This discovery confirms models of how such stars grow.
Theoretical models predict that the magnetic fields in a dusty disc surrounding a young star will slow the disc's rotation, and allow dust to fall onto the star, thus helping it to grow.

Now, researchers led by Jean-François Donati of the Observatoire Midi-Pyrénées in Toulouse, France, have observed the magnetic fields in the central regions of such a disc around a young star called FU Orionis.
They used a new high-resolution instrument called ESPaDOnS on the Canada-France-Hawaii Telescope (CFHT) in Hawaii to detect polarised light (due to the magnetic fields) from the disc.
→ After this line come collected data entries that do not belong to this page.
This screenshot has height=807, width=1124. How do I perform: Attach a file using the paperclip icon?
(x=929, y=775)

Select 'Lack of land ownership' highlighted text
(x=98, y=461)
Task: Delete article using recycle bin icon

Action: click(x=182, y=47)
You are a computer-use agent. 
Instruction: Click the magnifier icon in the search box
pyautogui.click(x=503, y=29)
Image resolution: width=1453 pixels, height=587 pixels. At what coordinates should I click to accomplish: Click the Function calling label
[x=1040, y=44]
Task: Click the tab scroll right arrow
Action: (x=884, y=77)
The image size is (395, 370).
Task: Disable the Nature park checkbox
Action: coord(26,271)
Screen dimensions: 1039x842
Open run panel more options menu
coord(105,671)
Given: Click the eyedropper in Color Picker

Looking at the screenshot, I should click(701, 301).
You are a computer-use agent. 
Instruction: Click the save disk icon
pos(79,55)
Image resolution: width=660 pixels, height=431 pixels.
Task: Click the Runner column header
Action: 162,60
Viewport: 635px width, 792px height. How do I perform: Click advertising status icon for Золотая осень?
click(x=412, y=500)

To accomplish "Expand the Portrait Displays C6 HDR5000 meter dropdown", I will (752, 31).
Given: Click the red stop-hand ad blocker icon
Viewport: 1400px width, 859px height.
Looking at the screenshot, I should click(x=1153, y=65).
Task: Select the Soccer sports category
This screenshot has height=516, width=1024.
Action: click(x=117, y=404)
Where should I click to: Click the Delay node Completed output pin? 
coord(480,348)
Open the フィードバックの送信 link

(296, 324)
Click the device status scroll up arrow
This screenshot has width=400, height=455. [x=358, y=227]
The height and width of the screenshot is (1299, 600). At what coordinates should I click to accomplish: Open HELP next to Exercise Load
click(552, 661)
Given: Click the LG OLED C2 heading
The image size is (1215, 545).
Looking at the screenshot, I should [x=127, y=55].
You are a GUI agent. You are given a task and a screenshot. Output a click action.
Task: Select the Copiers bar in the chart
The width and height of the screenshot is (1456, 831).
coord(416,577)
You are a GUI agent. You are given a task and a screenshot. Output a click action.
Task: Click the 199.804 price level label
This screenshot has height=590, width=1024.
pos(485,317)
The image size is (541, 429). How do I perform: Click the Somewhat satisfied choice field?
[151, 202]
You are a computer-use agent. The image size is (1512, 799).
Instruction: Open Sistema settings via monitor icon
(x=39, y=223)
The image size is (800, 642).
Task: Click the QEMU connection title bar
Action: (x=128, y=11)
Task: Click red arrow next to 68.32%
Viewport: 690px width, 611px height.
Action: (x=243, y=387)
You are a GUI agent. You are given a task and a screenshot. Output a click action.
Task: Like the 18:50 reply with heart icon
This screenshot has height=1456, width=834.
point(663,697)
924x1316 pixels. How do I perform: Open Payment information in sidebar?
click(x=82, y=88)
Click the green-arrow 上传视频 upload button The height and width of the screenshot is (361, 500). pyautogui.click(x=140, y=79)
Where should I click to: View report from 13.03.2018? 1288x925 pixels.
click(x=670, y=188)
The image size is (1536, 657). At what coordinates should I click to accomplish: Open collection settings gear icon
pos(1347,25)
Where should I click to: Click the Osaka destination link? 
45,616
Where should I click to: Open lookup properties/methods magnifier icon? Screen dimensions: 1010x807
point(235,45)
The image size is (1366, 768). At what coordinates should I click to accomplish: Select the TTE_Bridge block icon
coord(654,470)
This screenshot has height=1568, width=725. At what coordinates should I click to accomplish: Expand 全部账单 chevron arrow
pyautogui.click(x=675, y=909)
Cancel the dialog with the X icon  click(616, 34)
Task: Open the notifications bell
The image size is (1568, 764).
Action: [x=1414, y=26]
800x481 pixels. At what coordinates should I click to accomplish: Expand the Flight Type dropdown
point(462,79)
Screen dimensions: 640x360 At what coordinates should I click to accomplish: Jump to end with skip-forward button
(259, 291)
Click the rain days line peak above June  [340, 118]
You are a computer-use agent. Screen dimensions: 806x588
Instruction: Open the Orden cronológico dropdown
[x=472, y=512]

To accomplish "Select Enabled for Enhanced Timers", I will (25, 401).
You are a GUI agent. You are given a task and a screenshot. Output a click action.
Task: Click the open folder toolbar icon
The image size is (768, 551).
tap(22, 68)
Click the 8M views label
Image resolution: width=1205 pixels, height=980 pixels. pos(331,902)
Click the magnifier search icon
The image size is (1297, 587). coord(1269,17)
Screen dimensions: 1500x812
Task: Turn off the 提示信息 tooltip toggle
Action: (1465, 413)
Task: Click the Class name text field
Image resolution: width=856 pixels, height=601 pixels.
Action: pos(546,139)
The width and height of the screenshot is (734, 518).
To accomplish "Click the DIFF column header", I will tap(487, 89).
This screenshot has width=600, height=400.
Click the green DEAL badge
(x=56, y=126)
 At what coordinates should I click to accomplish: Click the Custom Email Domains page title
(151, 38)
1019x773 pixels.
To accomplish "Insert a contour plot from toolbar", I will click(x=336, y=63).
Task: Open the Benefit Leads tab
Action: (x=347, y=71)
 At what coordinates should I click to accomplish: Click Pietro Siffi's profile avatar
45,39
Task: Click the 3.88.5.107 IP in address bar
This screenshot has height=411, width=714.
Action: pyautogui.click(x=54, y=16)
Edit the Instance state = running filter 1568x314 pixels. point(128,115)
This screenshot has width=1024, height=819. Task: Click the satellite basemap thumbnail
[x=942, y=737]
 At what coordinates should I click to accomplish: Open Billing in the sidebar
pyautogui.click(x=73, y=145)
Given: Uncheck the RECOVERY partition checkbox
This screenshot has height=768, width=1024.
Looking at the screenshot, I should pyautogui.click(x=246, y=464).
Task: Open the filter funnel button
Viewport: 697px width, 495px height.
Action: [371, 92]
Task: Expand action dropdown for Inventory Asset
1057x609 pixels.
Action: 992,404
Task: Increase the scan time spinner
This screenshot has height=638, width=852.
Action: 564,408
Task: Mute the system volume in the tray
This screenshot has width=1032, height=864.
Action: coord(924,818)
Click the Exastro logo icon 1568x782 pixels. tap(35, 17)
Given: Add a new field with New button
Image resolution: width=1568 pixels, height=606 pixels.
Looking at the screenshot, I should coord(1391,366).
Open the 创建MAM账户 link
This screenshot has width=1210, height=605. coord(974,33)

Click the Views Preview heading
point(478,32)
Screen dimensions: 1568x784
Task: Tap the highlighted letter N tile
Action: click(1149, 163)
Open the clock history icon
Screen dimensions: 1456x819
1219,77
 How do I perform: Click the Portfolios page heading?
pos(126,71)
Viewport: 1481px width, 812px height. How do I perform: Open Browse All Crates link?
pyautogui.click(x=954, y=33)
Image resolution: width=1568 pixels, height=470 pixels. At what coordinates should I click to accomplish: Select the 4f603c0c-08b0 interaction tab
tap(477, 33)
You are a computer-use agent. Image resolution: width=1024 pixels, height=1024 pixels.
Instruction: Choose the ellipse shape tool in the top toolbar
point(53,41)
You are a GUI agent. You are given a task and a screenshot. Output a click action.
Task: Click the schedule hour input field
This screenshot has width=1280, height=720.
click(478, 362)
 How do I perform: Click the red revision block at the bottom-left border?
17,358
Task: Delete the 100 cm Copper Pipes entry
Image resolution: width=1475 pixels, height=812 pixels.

Position(2000): RA 05 45 22.36 Dec +09 04 12.3
12'9 x 12'9

FU Orionis is a young spectral class G0 star that is still in the process of shrinking and heating up. It was first spotted (magnitude 9.5) in the sky in 1936 , before that, it was an undiscovered tiny star of 16 magnitude.

FU Orionis is 1600 light-years away and associated with a reflection nebulae in the constellation Orion.
It is located about 3 degrees NW of Betelgeuse, and less than a degree east of the small planetary nebula NGC2022.



"This is the first detection of a magnetic field in an astrophysical disc - which has been long sought after" - Jérome Bouvier of the Astrophysical Laboratory of Grenoble in France, team member.

The discovery also suggests something about the influence that magnetic fields may exert over young stars, and may explain why some stars appear to shoot out violent jets of matter while others do not.

Many young stars shoot out jets of material from their poles, supposedly because the magnetic fields in and around them funnel material outwards. But this young star does not have jets, and this could be because the star's magnetic fields are slowing it disc's rotation more than expected.
The effect may be due to the magnetic fields' shape and distribution – they appear to thread through only some parts of the disc rather than being distributed evenly.

"Whether or not there is a jet depends on the topology, or shape, of the magnetic field. This result will help us understand how young stars form and how circumstellar discs evolve and create outflows"- Jérome Bouvier.